Resulta muy curioso ver a Leslie Nielsen haciendo un papel cuya carrera posterior se basaría en parodiar. En películas como “Aterriza como puedas” resulta gracioso porque todos los chistes los dice con absoluta seriedad. Esta misma seriedad e intensidad en la mirada es omnipresente en esta peli. Es un héroe que sin ningún motivo enamora a la chica y es el más prudente y por ello sobrevive y bueno, demás incidentes que le engrandecen.

Es alucinante la tremenda aspiración moral de la peli. Esa civilización que ha conseguido ser perfecta pero tiene unos monstruos donde resuden toda la negatividad de su subconsciente. Por supuesto se verbaliza la frase no somos dioses. Estas enseñanzas nunca me han gustado mucho porque vienen a ser un analgésico contra nuestras imperfecciones. De hecho, el villano no es malo. De hecho es muy bueno y muy inteligente. Su único pecado es querer ser demasiado bueno. Es alucinante que se pase toda la película hablando de su gigantesco coeficiente intelectual y después sea un humano normal quien resuelva la trama.

Llama mucho la atención la música. Es lo primero que percibimos de la peli. Sonidos electrónicos sacados prácticamente de una parodia. Después vemos unos títulos de crédito en un amarillo saturadísimo y con letras que se deforman para darle un aspecto más espacial. Los ruidos espaciales no paran en toda la peli. Da igual qué sea lo que ocurre en pantalla. Parece que alguien compuso hora y media de ruidos electrónicos, después rodaron la peli y los hicieron encajar. Ni siquiera hay corte en la música cuando se cambia de escena.

El género es ciencia ficción y por lo tanto hay que introducir ciencia. Y se hará sin ningún tipo de justificación. Es muy divertido cuando un personaje habla mirando a una pantalla diciendo cosas como electrones, neutrones y radiación sin ningún sentido. En el villano ocurre algo parecido: él es un doctor en filología; sin embargo sabe muchísimo de ciencia y fabrica un robot él solo. Robot que desempeña el papel del secuaz de un científico. Por supuesto también hablan siempre que pueden del coeficiente intelectual, cabe señalar que nunca hablarán del coeficiente intelectual de la chica.

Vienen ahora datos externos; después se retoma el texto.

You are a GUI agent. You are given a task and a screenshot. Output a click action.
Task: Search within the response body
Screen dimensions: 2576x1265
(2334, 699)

Los efectos especiales no son ningún prodigio pero tampoco son lamentables. Por ejemplo es alucinante ver los rayos salir de las pistolas. Sujetan las pistolas con intensidad nula y salen rayitos de la punta, como una pistola de pompas de jabón. Lo que está muy logrado, aunque solo sea por comparación, es la primera vez que vemos al monstruo. Cualquier muestra explícita habría sido muy poco creíble, por tanto lo único que vemos es su perfil iluminado por los rayos que le atacan.